*Stored rows*.
START

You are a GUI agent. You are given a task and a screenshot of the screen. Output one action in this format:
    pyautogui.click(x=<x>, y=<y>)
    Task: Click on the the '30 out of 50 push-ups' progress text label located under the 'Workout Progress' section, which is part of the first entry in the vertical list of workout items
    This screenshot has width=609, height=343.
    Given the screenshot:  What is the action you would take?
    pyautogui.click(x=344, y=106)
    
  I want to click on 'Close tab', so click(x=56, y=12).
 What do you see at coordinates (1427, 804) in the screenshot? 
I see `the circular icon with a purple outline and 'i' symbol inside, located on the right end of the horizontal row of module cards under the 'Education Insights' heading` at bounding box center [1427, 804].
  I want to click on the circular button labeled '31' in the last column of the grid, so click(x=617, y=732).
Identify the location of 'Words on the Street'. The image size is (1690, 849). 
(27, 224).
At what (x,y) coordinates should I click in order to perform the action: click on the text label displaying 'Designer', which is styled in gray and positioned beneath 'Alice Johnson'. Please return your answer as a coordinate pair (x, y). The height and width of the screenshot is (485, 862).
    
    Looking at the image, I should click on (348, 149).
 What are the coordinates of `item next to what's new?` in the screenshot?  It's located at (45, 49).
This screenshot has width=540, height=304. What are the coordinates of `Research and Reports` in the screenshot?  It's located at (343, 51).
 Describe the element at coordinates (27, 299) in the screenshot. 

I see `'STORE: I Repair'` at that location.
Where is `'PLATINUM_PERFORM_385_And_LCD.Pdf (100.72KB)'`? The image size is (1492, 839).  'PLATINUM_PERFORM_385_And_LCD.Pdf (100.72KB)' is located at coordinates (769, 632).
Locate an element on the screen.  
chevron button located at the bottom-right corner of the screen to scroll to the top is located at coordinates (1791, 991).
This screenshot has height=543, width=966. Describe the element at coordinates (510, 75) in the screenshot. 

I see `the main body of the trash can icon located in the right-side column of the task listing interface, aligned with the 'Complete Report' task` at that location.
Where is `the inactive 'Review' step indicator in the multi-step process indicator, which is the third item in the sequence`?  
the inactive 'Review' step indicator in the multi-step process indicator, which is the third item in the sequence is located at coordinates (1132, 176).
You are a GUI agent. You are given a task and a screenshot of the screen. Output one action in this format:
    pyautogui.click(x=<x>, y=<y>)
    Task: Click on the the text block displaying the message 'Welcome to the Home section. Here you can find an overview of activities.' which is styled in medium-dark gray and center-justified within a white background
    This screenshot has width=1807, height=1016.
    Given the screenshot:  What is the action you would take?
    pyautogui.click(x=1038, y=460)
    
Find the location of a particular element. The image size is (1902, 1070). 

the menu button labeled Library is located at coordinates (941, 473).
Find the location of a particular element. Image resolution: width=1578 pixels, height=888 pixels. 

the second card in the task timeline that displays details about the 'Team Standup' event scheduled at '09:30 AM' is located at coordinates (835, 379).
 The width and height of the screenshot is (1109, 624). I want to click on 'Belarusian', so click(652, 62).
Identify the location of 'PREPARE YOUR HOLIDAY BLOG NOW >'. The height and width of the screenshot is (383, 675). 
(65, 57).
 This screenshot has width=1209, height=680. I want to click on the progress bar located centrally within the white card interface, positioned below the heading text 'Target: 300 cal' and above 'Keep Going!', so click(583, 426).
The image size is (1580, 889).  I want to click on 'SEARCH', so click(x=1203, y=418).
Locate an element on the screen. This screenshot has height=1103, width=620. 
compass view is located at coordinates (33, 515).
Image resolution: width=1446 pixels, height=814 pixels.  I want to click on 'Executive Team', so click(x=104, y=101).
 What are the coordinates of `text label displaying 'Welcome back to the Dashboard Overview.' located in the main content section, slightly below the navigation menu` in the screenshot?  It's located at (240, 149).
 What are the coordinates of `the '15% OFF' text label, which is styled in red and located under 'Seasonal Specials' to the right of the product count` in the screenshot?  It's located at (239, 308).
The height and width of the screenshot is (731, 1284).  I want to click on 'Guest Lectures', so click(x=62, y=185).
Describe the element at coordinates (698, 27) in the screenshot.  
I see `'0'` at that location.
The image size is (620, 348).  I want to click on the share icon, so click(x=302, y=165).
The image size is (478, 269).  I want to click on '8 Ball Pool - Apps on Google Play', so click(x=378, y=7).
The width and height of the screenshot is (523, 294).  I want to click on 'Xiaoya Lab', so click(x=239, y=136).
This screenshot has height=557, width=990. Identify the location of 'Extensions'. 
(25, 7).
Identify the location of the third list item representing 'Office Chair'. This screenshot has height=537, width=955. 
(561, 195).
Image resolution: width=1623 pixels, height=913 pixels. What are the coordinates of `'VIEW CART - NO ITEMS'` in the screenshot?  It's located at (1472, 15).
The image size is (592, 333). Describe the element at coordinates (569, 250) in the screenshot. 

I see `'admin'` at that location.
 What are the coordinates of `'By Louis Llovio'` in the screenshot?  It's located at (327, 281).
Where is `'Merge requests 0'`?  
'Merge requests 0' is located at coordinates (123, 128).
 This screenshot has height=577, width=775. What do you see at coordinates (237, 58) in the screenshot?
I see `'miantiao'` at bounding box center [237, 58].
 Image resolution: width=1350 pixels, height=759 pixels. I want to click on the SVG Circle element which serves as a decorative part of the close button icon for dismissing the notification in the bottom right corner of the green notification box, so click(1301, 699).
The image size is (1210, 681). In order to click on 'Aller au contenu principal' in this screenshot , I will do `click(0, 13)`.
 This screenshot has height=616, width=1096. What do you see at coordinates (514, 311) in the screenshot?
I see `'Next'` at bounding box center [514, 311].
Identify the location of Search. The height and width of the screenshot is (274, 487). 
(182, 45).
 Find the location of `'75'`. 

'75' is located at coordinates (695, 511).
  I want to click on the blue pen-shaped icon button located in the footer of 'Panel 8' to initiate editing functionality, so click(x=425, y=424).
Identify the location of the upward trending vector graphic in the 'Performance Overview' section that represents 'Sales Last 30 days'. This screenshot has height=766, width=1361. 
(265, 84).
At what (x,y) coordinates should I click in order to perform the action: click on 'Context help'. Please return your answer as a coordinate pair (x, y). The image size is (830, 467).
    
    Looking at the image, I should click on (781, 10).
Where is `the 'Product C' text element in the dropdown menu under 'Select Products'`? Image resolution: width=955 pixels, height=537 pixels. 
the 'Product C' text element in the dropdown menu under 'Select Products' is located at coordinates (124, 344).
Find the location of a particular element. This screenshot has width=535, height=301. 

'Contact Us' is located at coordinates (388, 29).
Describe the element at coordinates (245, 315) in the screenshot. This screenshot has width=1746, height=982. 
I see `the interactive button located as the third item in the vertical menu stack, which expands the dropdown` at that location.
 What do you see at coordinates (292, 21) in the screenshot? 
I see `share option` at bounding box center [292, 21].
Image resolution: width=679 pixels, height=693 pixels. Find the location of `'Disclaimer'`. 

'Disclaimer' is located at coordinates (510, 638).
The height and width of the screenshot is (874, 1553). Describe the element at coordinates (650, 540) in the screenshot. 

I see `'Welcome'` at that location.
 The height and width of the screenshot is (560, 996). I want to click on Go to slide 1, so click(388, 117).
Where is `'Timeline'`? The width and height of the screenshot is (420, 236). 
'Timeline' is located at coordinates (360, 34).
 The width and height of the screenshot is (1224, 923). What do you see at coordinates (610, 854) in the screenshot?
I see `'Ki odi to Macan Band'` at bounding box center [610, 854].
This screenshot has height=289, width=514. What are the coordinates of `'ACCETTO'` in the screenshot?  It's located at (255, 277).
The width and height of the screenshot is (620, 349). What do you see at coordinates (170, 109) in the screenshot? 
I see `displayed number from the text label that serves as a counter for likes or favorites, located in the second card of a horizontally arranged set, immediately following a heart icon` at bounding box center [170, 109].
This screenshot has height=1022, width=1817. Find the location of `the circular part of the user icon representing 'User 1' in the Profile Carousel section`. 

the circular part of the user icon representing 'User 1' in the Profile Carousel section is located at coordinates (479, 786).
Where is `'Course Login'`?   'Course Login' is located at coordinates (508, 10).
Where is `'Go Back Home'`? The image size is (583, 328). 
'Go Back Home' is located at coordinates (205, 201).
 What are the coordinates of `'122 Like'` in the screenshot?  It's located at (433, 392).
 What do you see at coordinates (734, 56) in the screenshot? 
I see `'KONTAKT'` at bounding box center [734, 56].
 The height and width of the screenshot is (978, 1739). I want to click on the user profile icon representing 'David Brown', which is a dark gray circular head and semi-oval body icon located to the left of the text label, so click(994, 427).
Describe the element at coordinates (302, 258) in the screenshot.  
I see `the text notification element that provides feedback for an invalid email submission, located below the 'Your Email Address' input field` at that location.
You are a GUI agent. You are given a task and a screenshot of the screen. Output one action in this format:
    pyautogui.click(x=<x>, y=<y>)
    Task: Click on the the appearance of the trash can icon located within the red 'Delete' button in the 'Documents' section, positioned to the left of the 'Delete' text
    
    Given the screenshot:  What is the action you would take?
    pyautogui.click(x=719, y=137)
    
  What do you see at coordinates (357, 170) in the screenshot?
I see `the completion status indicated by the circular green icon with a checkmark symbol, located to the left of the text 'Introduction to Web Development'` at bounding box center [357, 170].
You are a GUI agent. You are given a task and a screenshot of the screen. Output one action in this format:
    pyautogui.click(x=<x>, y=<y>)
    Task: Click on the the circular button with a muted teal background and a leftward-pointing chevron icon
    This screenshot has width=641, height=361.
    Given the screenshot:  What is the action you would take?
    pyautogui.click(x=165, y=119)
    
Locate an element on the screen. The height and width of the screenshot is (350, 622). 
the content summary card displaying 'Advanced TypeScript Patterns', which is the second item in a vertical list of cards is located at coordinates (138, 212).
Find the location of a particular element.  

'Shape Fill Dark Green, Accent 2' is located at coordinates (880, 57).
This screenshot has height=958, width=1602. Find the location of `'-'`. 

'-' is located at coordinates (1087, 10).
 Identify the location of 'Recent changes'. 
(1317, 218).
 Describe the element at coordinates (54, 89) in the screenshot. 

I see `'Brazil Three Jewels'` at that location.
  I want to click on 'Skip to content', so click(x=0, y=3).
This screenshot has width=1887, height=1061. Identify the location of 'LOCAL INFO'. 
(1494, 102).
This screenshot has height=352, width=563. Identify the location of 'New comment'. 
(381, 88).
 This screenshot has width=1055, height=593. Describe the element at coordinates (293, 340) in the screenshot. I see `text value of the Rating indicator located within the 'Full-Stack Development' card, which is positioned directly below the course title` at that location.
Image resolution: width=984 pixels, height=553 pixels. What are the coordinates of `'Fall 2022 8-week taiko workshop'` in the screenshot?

END

*Task description*.
Rewrite the entries between the line containing "at (433, 392)." and the line containing "coordinates (1087, 10).", inclusive, replacing "GUI agent" with "GUI assistant" and leaving everything else unchanged.

*Task result*.
 What are the coordinates of `'122 Like'` in the screenshot?  It's located at (433, 392).
 What do you see at coordinates (734, 56) in the screenshot? 
I see `'KONTAKT'` at bounding box center [734, 56].
 The height and width of the screenshot is (978, 1739). I want to click on the user profile icon representing 'David Brown', which is a dark gray circular head and semi-oval body icon located to the left of the text label, so click(994, 427).
Describe the element at coordinates (302, 258) in the screenshot.  
I see `the text notification element that provides feedback for an invalid email submission, located below the 'Your Email Address' input field` at that location.
You are a GUI assistant. You are given a task and a screenshot of the screen. Output one action in this format:
    pyautogui.click(x=<x>, y=<y>)
    Task: Click on the the appearance of the trash can icon located within the red 'Delete' button in the 'Documents' section, positioned to the left of the 'Delete' text
    
    Given the screenshot:  What is the action you would take?
    pyautogui.click(x=719, y=137)
    
  What do you see at coordinates (357, 170) in the screenshot?
I see `the completion status indicated by the circular green icon with a checkmark symbol, located to the left of the text 'Introduction to Web Development'` at bounding box center [357, 170].
You are a GUI assistant. You are given a task and a screenshot of the screen. Output one action in this format:
    pyautogui.click(x=<x>, y=<y>)
    Task: Click on the the circular button with a muted teal background and a leftward-pointing chevron icon
    This screenshot has width=641, height=361.
    Given the screenshot:  What is the action you would take?
    pyautogui.click(x=165, y=119)
    
Locate an element on the screen. The height and width of the screenshot is (350, 622). 
the content summary card displaying 'Advanced TypeScript Patterns', which is the second item in a vertical list of cards is located at coordinates (138, 212).
Find the location of a particular element.  

'Shape Fill Dark Green, Accent 2' is located at coordinates (880, 57).
This screenshot has height=958, width=1602. Find the location of `'-'`. 

'-' is located at coordinates (1087, 10).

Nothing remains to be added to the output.